Fig. 3. hCoV cross-reactive antibody responses.

Cross-reactive and selective antibody binding of SARS-CoV-2 peptides and other hCoVs clusters in similar regions of the spike (A) and nucleocapsid (B) protein, with shared motifs of bound spike peptides highlighted (C and D). (A and B) Alignments of S and N proteins of all hCoVs. The dark line next to the strain identifier represents the protein sequence indicating gaps in the consensus alignment. Peptides bound at significantly different percentages (chi-squared/Kolmogorov-Smirnov tests and passing FDR correction; see data file S3) between unexposed (“U”) individuals or recovered patients with COVID-19 (“C”) are shown as blue arrows above the corresponding protein sequence and marked with an asterisk.
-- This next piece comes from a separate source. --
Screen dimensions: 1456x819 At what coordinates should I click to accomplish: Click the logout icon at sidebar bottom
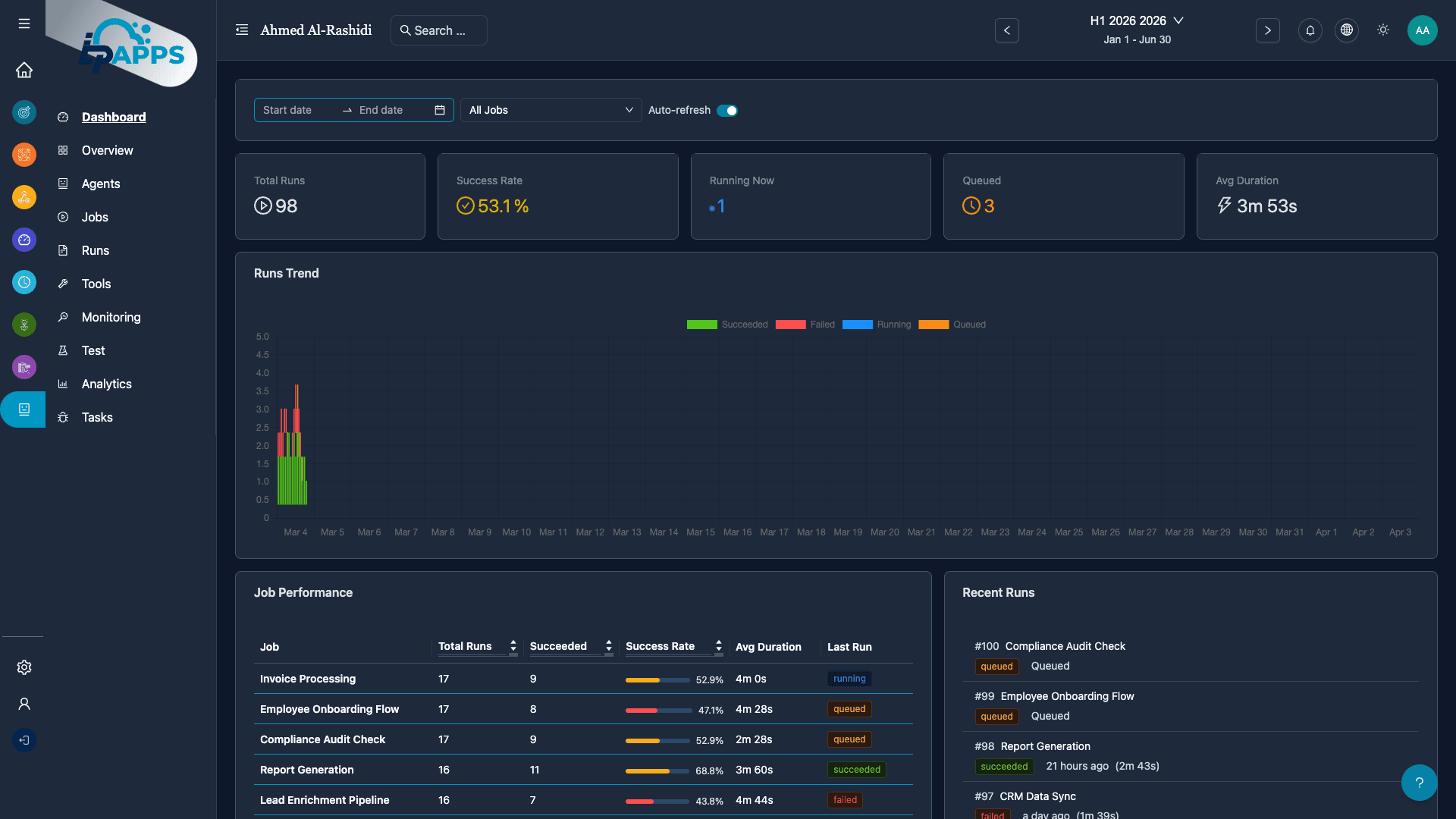click(24, 740)
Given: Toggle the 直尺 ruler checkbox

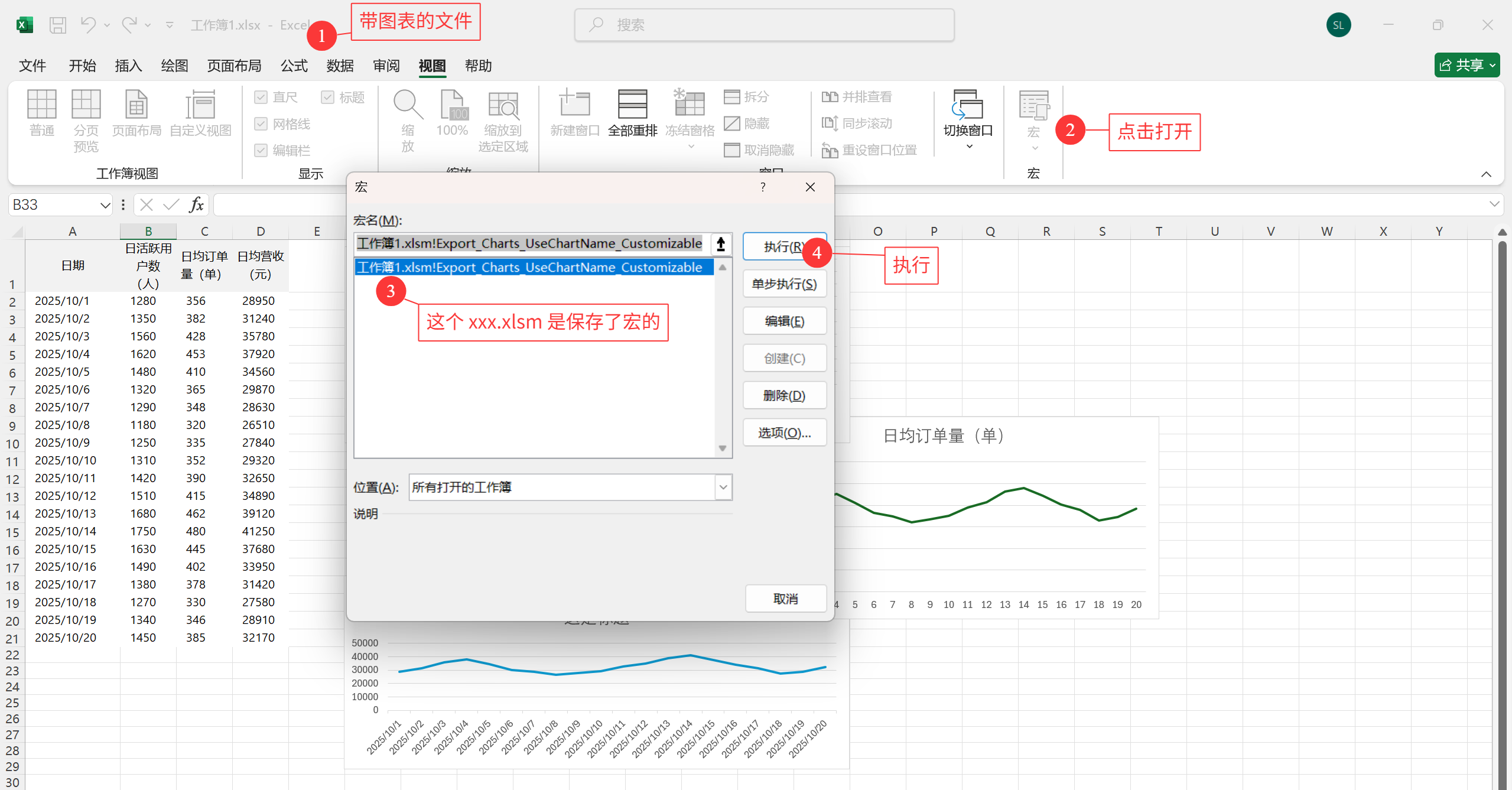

The abundance of binding in U and C is indicated as percentages written next to the peptides. Gray arrows indicate similar recognition in >20% of unexposed individuals and patients with COVID-19. For SARS-CoV-2 only, peptides of the reference genome are included (variants not shown but listed in data file S3). The domain structure on top of each panel is based on SARS-CoV-2 S protein (68)/N protein (69), positions in other hCoVs shift along the alignment. Because of the different lengths of S and N proteins, the two panels are not drawn at the same scale. (C and D) Motifs from alignments of bound spike peptides in the regions marked in light red (C) and light purple (D) in (A). See fig. S3 (A and B) for full alignments of the peptides and details. Alignments of the nucleocapsid regions marked in light blue and light orange are due to space constraints shown in fig. S3 (C and D). aa, amino acid.